--- Start of Text segment ---
G8 Education to allow takeover offers to close, and to vote all of its Affinity shares in favour of an Affinity scheme of arrangement involving Anchorage Childcare

G8 Education Limited ( G8 Education ) (ASX:GEM) refers to:

  • the off-market and market takeover offers ( Takeover Offers ) made by G8 Education for all of the ordinary shares in Affinity Education Group Limited ( Affinity ), which are currently due to close on 28 September 2015; and

  • the announcement by Affinity that Affinity will propose a scheme of arrangement ( Scheme ), under which Anchorage Childcare Pty Limited ( Anchorage ) will acquire all of the ordinary shares in Affinity and Affinity shareholders will receive consideration of $0.92 for each Affinity share ( Scheme Consideration ), subject to Anchorage announcing to ASX by no later than 10:00 am (Sydney time) on 21 September 2015 that it has sufficiently detailed binding commitments in place to fund its obligations to pay the Scheme Consideration ( Financing Condition ).

G8 Education has today entered into a voting deed with Affinity ( Voting Deed ). Under the Voting Deed, G8 Education has agreed, subject to the satisfaction of the Financing Condition:

  • to not extend the Takeover Offers so that the Takeover Offers will close on 28 September 2015; and

  • to irrevocably appoint, for no consideration, the Chair of Affinity as G8 Education’s proxy to vote 33,560,488 Affinity shares held by G8 Education ( Relevant Affinity Shares ), which represent approximately 14.5% of Affinity’s issued ordinary share capital, in favour of the Scheme.
--- End of Text segment ---
--- Start of Data rows ---
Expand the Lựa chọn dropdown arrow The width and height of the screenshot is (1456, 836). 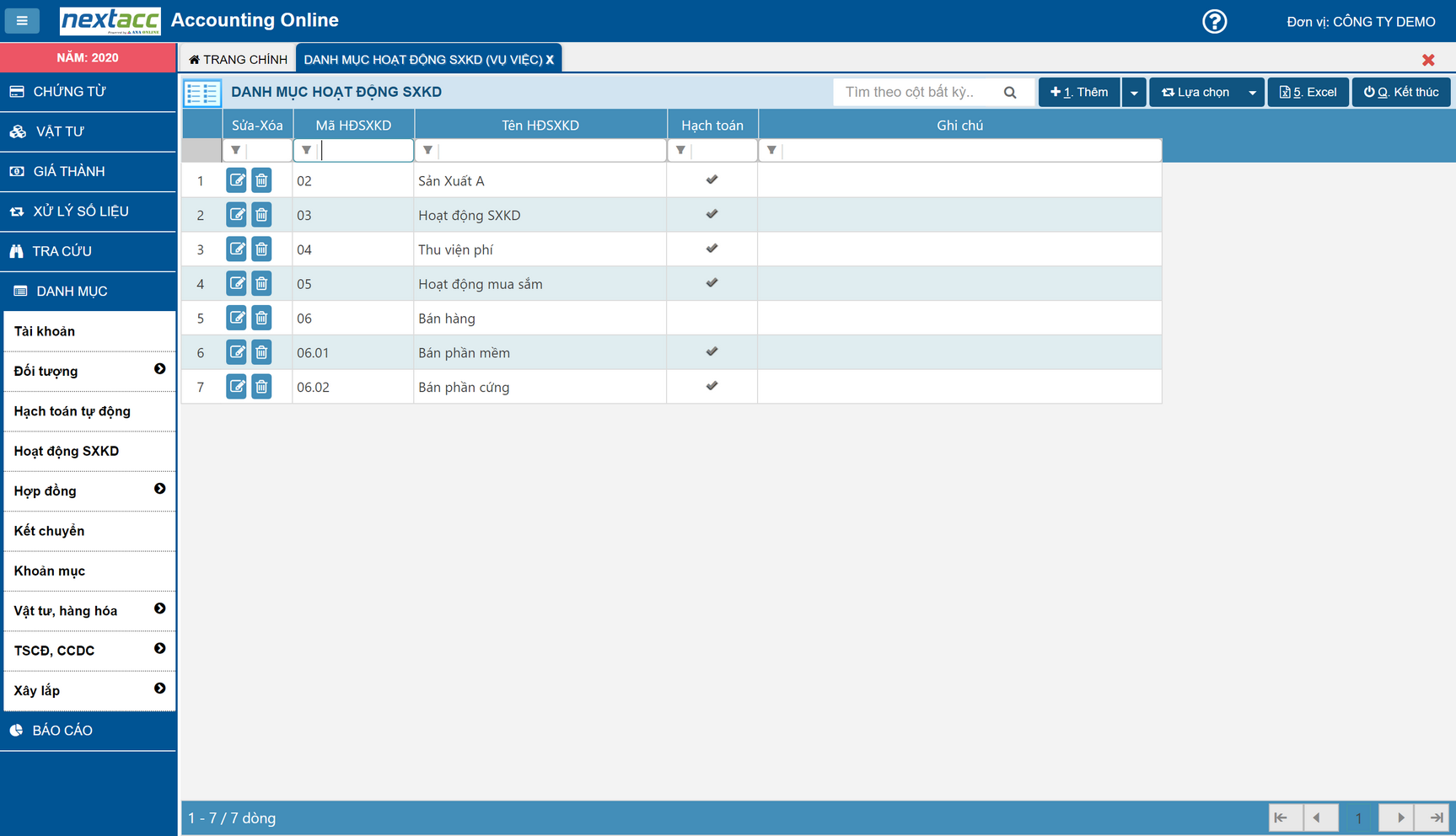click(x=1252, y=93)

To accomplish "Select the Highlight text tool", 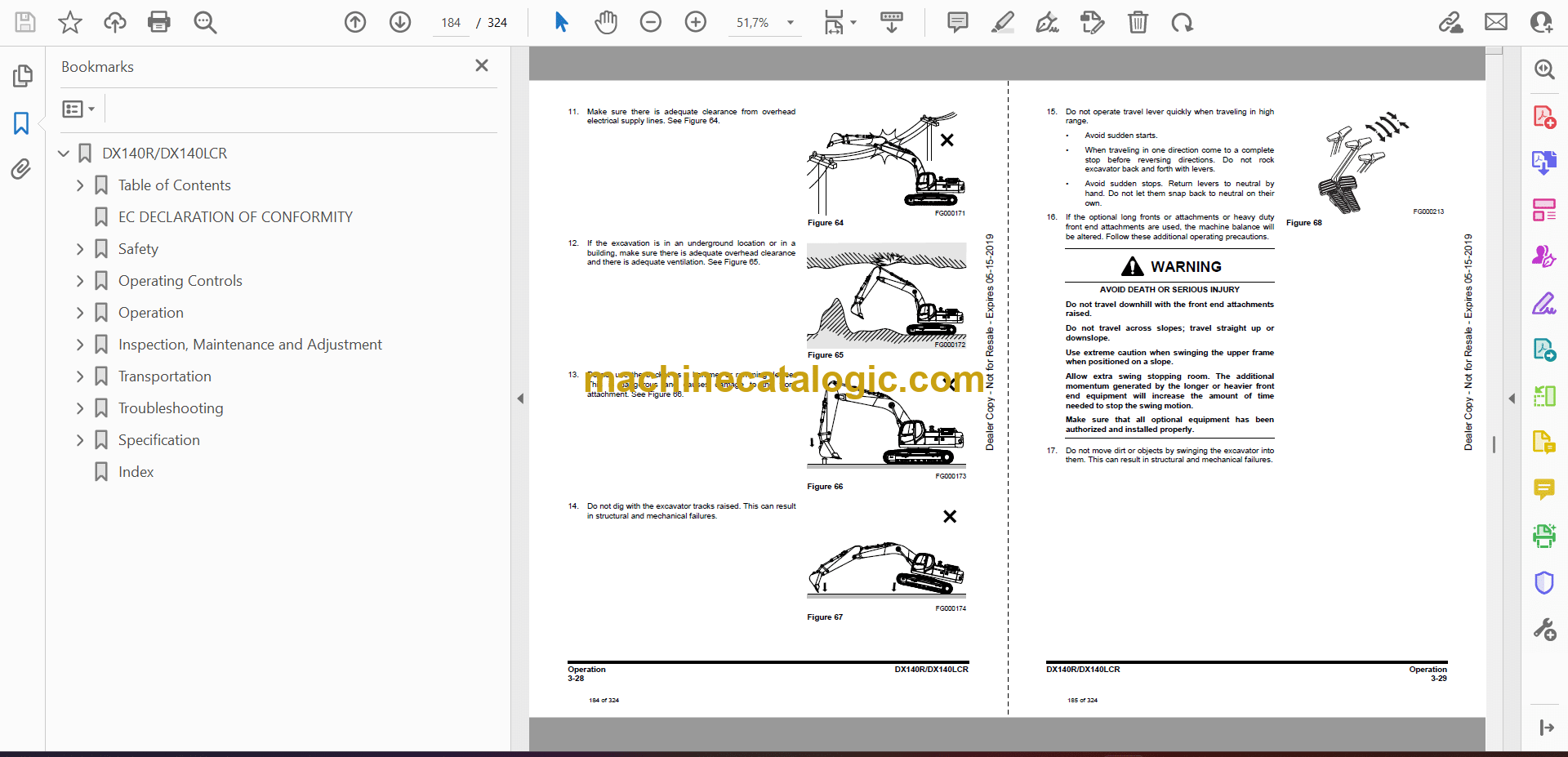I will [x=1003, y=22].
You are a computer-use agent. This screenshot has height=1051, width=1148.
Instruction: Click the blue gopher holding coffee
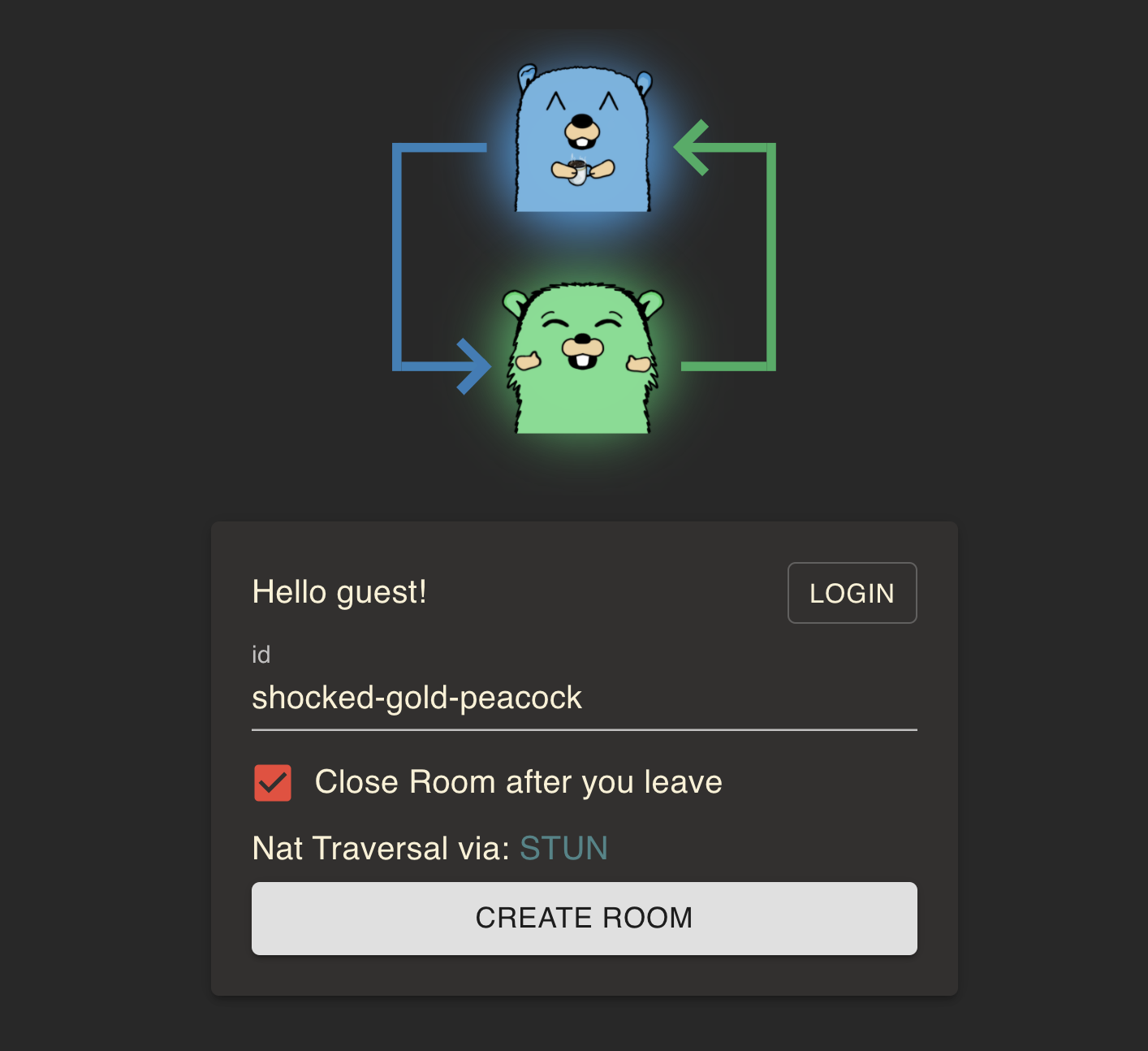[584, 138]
--- End of Data rows ---
--- Start of Data rows ---
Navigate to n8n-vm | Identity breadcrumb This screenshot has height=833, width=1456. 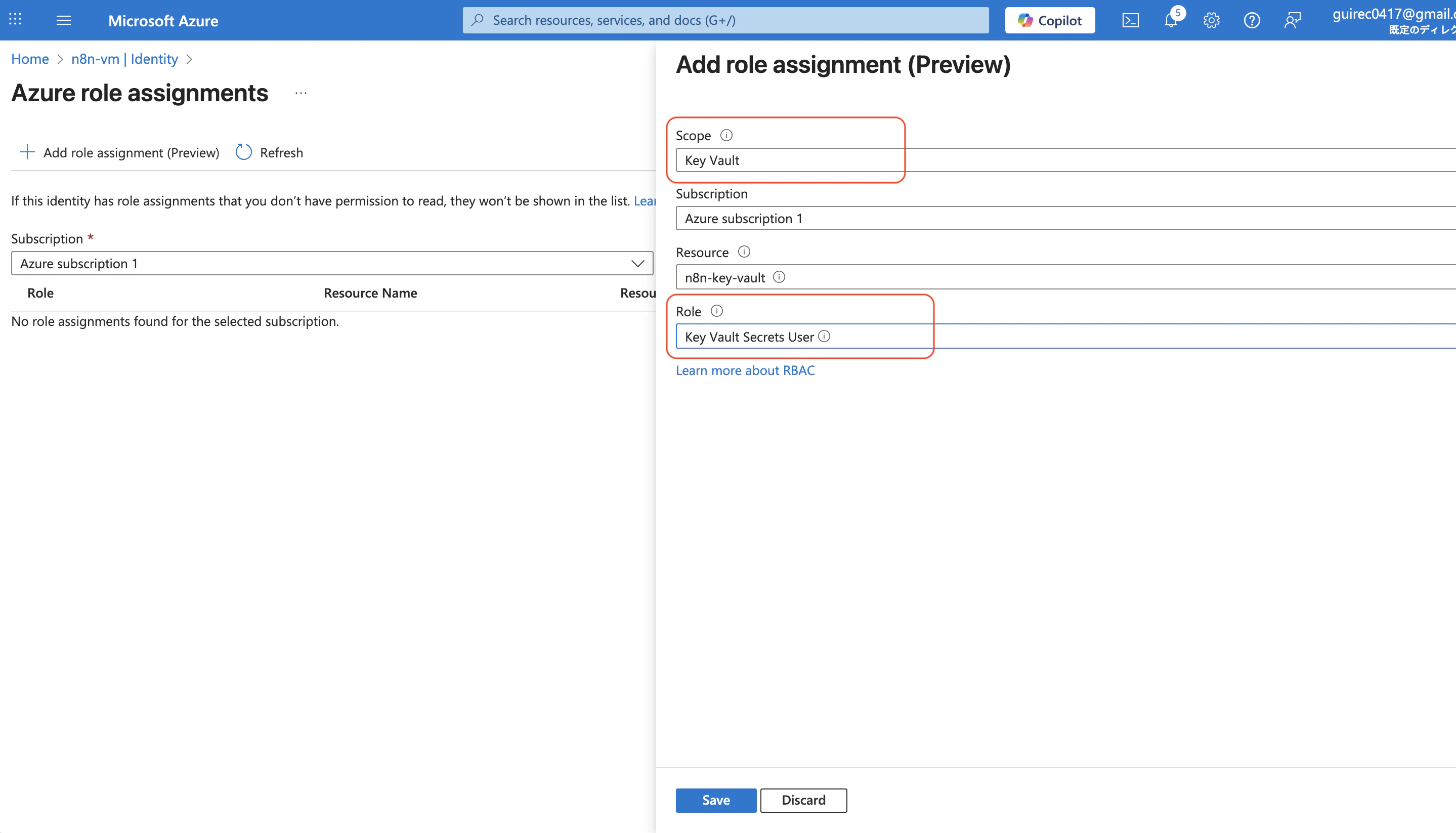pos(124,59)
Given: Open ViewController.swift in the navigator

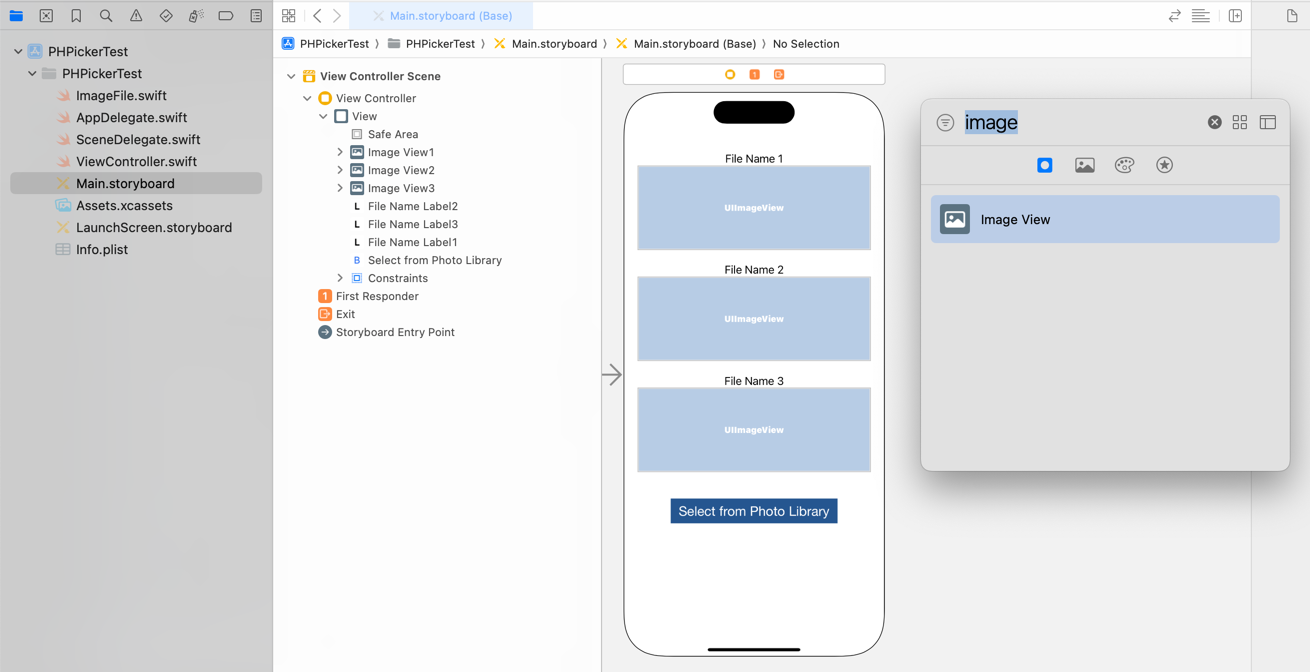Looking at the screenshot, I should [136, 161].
--- End of Data rows ---
Written tasks:
(1) In the G8 Education announcement, what will Affinity shareholders receive for each share under the Scheme?
(2) Continue the G8 Education announcement on the Affinity takeover, starting after its last sentence.
The records have no connection to the G8 Education announcement.

Answers to the tasks:
(1) $0.92 for each Affinity share.

(2)
This proxy may only be revoked if:

  • the meeting of Affinity shareholders to consider and vote on the Scheme is not held before 14 January 2016;

  • the Affinity board fails to recommend, or withdraws its recommendation, that Affinity shareholders vote in favour of the Scheme in the absence of a superior proposal; or

  • a superior proposal is announced by a party other than Anchorage and is recommended by the Affinity board

( Prescribed Events ).

G8 Education currently owns 46,051,790 (19.89%) shares in Affinity legally and beneficially. G8 Education has agreed to irrevocably appoint the Chair of Affinity as G8 Education’s proxy to vote the Relevant Affinity Shares in favour of the Scheme. In addition to the Relevant Affinity Shares, G8 Education owns an additional 12,491,302 (5.39%) Affinity shares and has a relevant interest in a further 10,964,112 (4.73%) Affinity shares as a result of acceptances received under the Takeover Offers.

G8 Education also announces its intention to vote all of the other Affinity shares it holds at the time of the scheme meeting (in addition to the Relevant Affinity Shares) in favour of the Scheme, subject to no Prescribed Event occurring before the scheme meeting.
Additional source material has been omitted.